### OBJETIVO
Transcreva sem nenhuma alteração o trecho dos itens que começa na linha que contém "Task: Select the Shapley explanation method" e termina na linha que contém "Action: pyautogui.click(x=341, y=111)", incluindo essas duas linhas.

[Itens listados em um conjunto de dados]
--*--
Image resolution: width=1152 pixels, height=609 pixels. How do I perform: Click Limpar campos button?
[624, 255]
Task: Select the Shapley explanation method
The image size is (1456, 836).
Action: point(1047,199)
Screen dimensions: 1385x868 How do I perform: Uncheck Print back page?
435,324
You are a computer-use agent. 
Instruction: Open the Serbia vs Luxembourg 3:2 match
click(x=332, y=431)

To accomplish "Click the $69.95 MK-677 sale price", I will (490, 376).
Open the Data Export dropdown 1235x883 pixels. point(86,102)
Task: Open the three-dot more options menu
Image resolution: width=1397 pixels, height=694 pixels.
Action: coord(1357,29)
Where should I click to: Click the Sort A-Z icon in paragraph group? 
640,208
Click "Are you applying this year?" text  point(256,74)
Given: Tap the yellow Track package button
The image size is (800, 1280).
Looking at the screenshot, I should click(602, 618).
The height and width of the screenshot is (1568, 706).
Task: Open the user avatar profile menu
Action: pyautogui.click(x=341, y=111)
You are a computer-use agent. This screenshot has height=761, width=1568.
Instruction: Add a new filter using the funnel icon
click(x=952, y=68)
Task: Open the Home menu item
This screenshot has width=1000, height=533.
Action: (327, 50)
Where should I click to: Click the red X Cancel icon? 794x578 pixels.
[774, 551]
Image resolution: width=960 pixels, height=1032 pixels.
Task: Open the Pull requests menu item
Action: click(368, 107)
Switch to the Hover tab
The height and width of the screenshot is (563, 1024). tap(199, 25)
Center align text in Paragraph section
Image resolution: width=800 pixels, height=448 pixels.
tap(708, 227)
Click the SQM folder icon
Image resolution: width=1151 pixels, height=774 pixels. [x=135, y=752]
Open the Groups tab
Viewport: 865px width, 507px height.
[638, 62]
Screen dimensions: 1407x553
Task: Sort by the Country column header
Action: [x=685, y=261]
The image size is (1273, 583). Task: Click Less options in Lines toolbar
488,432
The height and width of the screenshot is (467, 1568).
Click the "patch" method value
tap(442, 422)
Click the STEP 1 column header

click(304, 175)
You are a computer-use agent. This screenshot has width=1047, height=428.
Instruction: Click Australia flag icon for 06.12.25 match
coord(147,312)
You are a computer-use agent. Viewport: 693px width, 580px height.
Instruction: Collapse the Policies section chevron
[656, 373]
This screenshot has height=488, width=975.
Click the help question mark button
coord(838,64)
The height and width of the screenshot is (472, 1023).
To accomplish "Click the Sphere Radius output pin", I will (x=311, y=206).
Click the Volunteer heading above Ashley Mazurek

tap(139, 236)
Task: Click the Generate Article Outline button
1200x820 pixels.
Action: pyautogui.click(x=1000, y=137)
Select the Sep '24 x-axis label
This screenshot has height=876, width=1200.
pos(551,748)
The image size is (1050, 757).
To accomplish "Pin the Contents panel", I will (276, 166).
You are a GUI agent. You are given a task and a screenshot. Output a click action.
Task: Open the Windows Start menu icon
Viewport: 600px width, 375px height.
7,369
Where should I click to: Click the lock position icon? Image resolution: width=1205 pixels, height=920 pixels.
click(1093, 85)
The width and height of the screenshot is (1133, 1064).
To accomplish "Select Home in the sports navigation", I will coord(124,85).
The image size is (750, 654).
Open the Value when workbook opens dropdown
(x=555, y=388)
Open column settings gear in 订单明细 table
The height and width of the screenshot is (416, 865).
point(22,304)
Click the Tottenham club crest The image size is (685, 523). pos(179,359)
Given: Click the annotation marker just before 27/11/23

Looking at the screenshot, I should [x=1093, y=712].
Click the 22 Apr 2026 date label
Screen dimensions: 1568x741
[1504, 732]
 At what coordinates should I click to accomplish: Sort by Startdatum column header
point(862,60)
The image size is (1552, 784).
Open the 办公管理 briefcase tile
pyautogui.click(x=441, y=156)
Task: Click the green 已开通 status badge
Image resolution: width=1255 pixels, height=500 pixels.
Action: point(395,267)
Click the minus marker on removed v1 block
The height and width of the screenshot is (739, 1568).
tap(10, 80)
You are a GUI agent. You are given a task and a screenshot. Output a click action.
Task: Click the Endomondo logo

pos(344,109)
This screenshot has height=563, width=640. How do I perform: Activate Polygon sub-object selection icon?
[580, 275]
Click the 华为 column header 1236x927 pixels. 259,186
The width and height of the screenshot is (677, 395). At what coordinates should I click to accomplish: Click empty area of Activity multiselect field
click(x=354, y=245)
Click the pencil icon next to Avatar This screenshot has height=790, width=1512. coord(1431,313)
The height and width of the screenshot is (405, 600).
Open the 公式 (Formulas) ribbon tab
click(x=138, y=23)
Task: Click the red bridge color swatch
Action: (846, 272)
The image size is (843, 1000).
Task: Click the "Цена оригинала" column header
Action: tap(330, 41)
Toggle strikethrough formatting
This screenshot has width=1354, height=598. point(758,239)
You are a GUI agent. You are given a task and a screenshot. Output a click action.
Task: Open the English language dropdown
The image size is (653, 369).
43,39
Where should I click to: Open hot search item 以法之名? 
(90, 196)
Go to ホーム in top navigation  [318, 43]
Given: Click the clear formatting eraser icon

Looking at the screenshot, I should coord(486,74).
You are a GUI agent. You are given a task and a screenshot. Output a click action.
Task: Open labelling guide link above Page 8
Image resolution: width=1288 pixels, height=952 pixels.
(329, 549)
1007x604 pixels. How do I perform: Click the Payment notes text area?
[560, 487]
--*--
### RESULTADO DO EXERCÍCIO
Task: Select the Shapley explanation method
The image size is (1456, 836).
Action: point(1047,199)
Screen dimensions: 1385x868 How do I perform: Uncheck Print back page?
435,324
You are a computer-use agent. 
Instruction: Open the Serbia vs Luxembourg 3:2 match
click(x=332, y=431)

To accomplish "Click the $69.95 MK-677 sale price", I will (490, 376).
Open the Data Export dropdown 1235x883 pixels. point(86,102)
Task: Open the three-dot more options menu
Image resolution: width=1397 pixels, height=694 pixels.
Action: coord(1357,29)
Where should I click to: Click the Sort A-Z icon in paragraph group? 
640,208
Click "Are you applying this year?" text  point(256,74)
Given: Tap the yellow Track package button
The image size is (800, 1280).
Looking at the screenshot, I should click(602, 618).
The height and width of the screenshot is (1568, 706).
Task: Open the user avatar profile menu
Action: pyautogui.click(x=341, y=111)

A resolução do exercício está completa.